Our spine is a structural unit and has 4 curves. Loss of the structural integrity or the normal function of the spine is what causes vertebral subluxations. When our normal motion of the spine is impaired there are stresses that occur in the facets, discs and supporting tissues. A Chiropractic Doctor’s job is to locate the specific segments which are subluxated, as well as providing the means to “free” those segments.
Development of the thoracic and sacral (pelvic) curves occur in the fetus. At around 6 months of age the cervical curve appears which helps hold the head up. Approximately one year of age the lumbar curve develops which helps with balance and walking.
All the cervical structures must be strong in order to maintain a normal curve in the neck. We also need a healthy vertebrae if we want to support our necks (and head). Gravity pulls the head down, we need strong connective tissues to help resist the weight of our heads. Add to all this we need healthy muscles, especially in the back of the neck in order to resist the weight of the head as it falls forward.
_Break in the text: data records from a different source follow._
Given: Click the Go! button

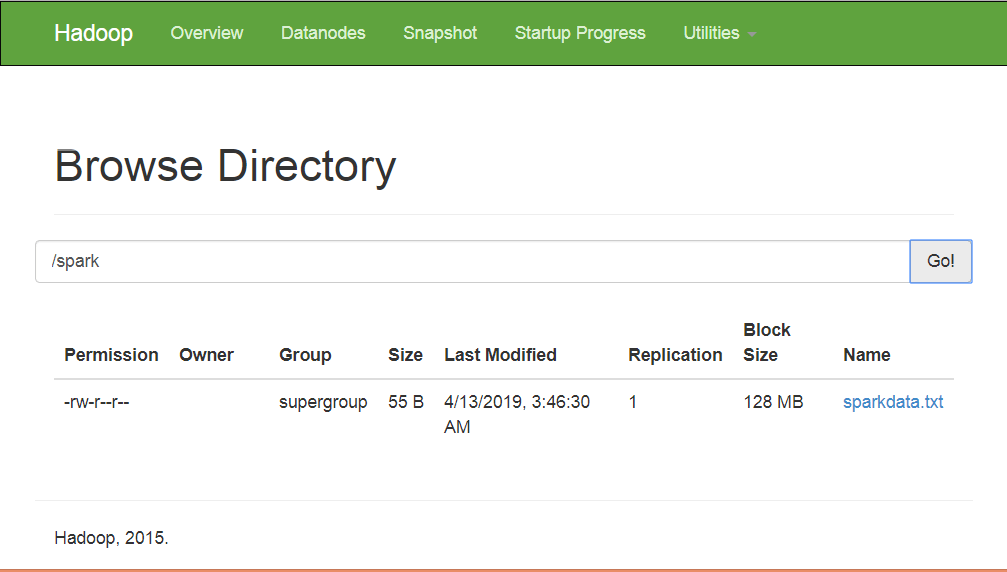Looking at the screenshot, I should [x=941, y=261].
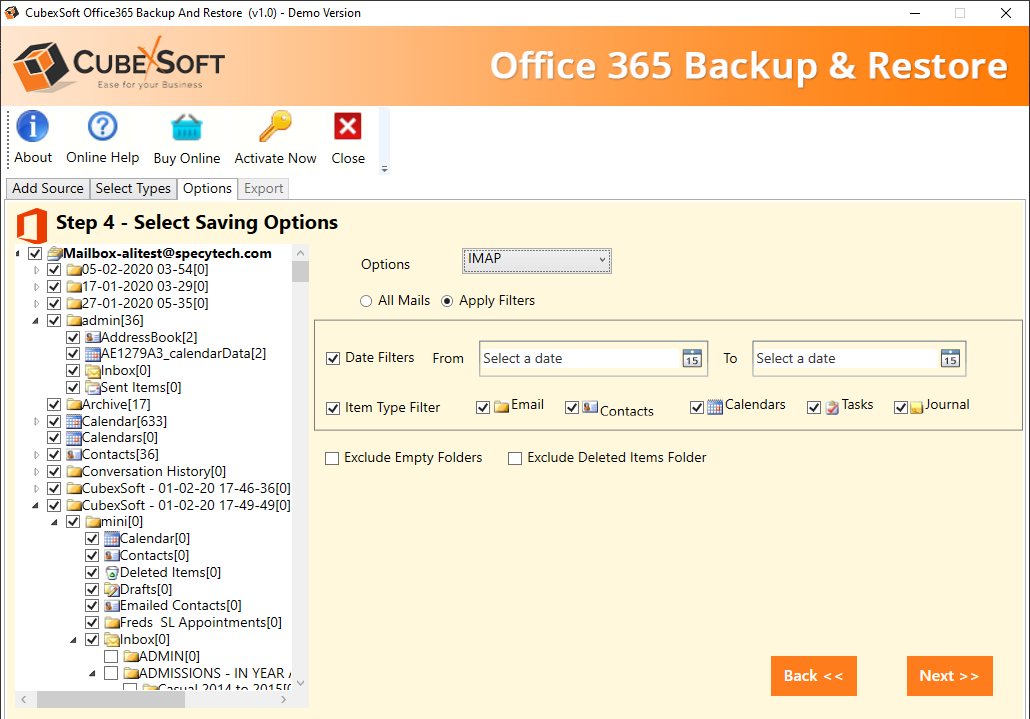Select the All Mails radio button
Image resolution: width=1030 pixels, height=719 pixels.
(x=366, y=301)
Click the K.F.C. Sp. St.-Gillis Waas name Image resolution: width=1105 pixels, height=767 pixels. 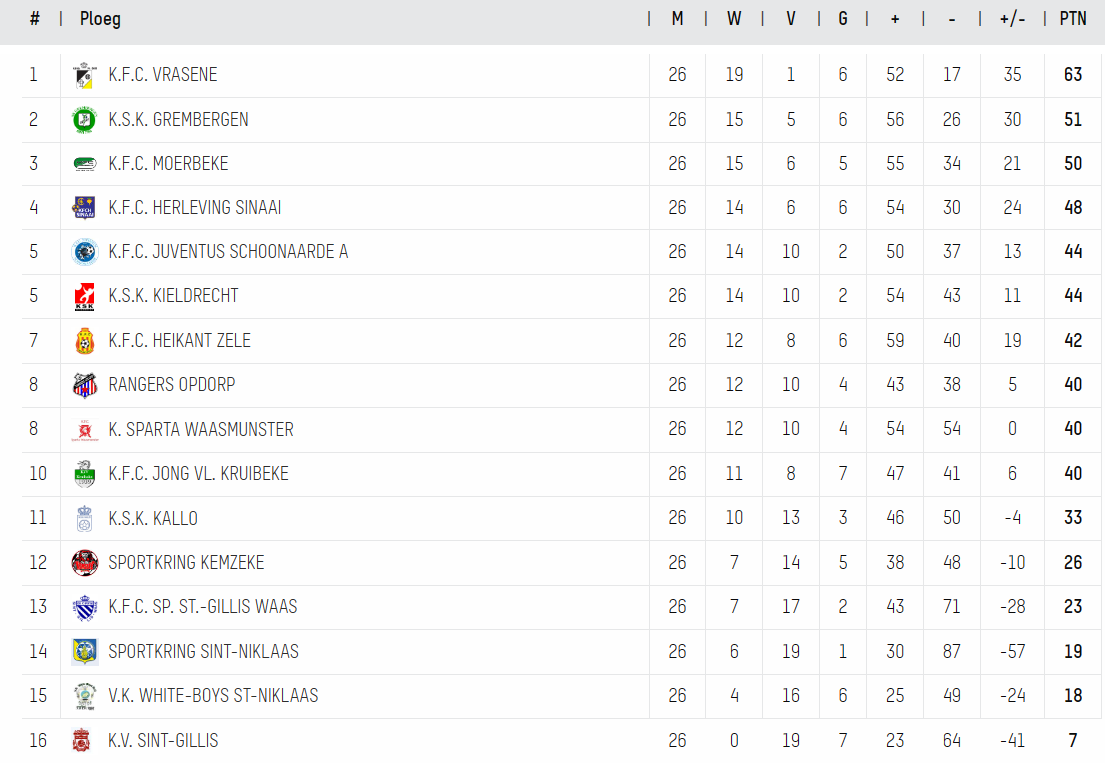pos(203,607)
Cervical kyphosis is a condition where the normal curve of the neck begins to straighten. It can actually progress to the point where the curve in the neck can actually go in the opposite direction from normal. You may not always have pain associated with this reversed curve, until it gets more obvious (curves at 20 degrees or less).
Some causes of Cervical Kyphosis can be:
- congenital diseases and conditions (inherited)
- traumatic injuries such as compression fracture, whiplash or iatrogenic injury
- wear and tear of degenerative disks, overtime this causes the position of the head to move forward
- poor posture when working in front of a computer or reading
- Diseases such as osteoporosis
An x-ray will show if there is any loss of the normal curve of the neck. It may also show disk degeneration, stenosis, presence of arthritis and other problems.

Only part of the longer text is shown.